We had a funny affair yesterday. We all went to make a call upon Mr.
D----, and found his residence in a splendid part of the city; but,
instead of being ushered into his drawing-room, we were brought into the
saloon of no less a personage than the Lord Bishop of Jamaica! He
politely directed us to the next apartment, where we spent an agreeable
hour with the family, and found that similar mistakes occur almost
daily.
Our first tramp for a sight was to Notre Dame; and I shall never forget,
Charley, my first view of this cathedral. The exterior is more striking
than any church edifice that I have yet seen. No engraving can afford a
fair idea of its grandeur to one who has not seen it, though it will
help my mind, to recall its beauties whenever I see the picture. You are
so well read about Paris, that I hardly need tell you that eight
centuries have rolled away since Notre Dame was built. It is regarded as
the noblest Gothic pile in France, and is the pride of Paris. The front
is one hundred and twenty feet wide, and the richness of the carvings
upon the exterior is wonderful. I am really glad to see that great pains
are taking to restore and adorn this church. The decayed stones are
taken out, and new ones replaced, and the carvings also are renewed
where necessary, so that future ages may see what so delights us. The
two towers are forty feet square and two hundred high, and you ascend by
a staircase of four hundred steps. The form of the church is that of the
Latin cross. Its dimensions inside are four hundred feet by one hundred
and forty, and the height is one hundred feet. All through the cathedral
is a line of Gothic arches supported by columns, and, as you enter the
great door, you see the entire edifice. The walls look bare to my eye,
in spite of the paintings. We were much pleased at seeing the spot where
Napoleon was crowned; and George was in ecstasies, for you know how
thoroughly he goes in for his beau ideal of the hero. Here are, the
splendid candelabra which the emperor gave on the occasion. We heard
mass, but the service was very formal, and the priest might have been a
real downeaster, for he had a horrid nasal twang, and his
"_sanctissime_" was "_shanktissime_." The history of these churches is
strange, and I think a pretty good book might be written on the romance
of church architecture. The portal of the north aisle of the choir was
erected by a vile assassin, the Duke of Burgundy, who murdered his
cousin, the Duke of Orleans, in 1407. This, of course, was his penance,
and fully expiated his crime. The great bell weighs thirty-two thousand
pounds, and was baptized in presence of Louis XIV., and is called
Emanuel Louise Therese, after his queen. I cannot attempt to describe
the beauties of this building, inside or out. The exterior is all flying
buttresses, crocketed pinnacles, and sculpture. Inside you see chapel
after chapel; and as to windows of painted glass, they are studies for
hours. The rose windows are exquisite.
We repaired to a small chapel used as a sacristy, or treasure-house of
the church. Here we saw the coronation robes of Napoleon, and splendid
capes and embroideries, in gold and silver, given by Charles X. and
Louis Philippe; and here, too, is the vertebrae of the late Archbishop of
Paris, who was killed in the revolution of 1848. The bone has a silver
arrow tracing the course of the bullet, which lies beside it. This is in
time to be a saintly relic, but it seems to me a filthy sight, and in
wretched taste. But Popery knows well what to do with dead men's bones.
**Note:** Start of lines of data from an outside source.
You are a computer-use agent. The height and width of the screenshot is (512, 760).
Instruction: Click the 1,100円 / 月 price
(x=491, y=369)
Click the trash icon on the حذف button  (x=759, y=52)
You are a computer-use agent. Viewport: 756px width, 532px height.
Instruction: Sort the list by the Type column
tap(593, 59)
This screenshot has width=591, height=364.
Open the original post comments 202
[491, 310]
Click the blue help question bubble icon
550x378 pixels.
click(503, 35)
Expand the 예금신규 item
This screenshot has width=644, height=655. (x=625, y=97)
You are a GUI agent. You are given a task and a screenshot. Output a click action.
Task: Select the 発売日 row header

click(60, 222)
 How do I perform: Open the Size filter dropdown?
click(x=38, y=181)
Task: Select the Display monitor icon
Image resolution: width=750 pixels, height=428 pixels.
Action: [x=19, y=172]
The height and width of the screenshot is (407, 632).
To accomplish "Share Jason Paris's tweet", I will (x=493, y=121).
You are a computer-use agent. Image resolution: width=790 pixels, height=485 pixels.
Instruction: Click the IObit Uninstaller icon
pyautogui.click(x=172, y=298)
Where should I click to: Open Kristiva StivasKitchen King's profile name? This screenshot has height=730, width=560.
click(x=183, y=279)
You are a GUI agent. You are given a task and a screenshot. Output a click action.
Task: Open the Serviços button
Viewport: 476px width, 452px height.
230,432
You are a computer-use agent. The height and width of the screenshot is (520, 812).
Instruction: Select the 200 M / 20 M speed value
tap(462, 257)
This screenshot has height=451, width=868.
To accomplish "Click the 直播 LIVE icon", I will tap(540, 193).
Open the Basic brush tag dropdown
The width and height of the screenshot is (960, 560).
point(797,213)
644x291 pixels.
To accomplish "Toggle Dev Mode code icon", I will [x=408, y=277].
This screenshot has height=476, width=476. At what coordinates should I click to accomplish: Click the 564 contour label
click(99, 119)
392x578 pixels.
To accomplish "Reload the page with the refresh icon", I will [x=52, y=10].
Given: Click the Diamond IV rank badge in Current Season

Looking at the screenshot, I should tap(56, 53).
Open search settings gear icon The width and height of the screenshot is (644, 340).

For a minute description of this church, I would refer you to three
volumes, called the "History of Paris," published by Galignani. On our
return we went to the Hotel de Ville, and had the company of M. O----n,
whose kindness did much for us on several occasions. The Hotel de
Ville stands in the Place de Greve, where so much blood has been shed in
other days. Here the martyrs of the Protestant faith have been put to
death. Here it was that Dubourg was strangled and burnt by order of
Francis II. Dubourg was a noble character. His last words were, "Father,
abandon me not; neither will I abandon thee."
This noble pile was begun in 1533, and only completed in 1841, and in
the modern improvements fifteen millions have been expended. The whole
now forms an immense quadrangle. The front is Corinthian, with pillars
and niches between the windows. A vast number of statues adorn the
front, and others are in preparation.
It was at the doorway in the centre that Lamartine, "the noblest Roman
of them all," so gloriously withstood the mob in February, 1848,
declaring that the red flag should not be the flag of France. I wish you
could see this palace, for such it is, though occupied by the city
authorities. London has nothing to approach it in splendor. The
staircases are gorgeous, and are so rich in sculpture that only a
sculptor could properly speak of them. We saw the room where Robespierre
held his council and attempted suicide, and also the window where our
Lafayette embraced Louis Philippe, and presented him to the mob in
1830. It is the same window where poor Louis XVI. addressed the savages,
when he wore the cap of liberty. By the way, I hate the sight of that
cap, which always reminds me of the lamp-post executions of the French
capital in 1792-3. Its prevalence in our happy country is owing to the
French mania which once possessed the people, and has very much died
out. The apartments are regal, and some of them, I think, quite superior
to those of Windsor Castle. In this building is a fine library, and here
are deposited the vast collection of American books obtained by
Vattemare, whom, you recollect, we saw at Washington.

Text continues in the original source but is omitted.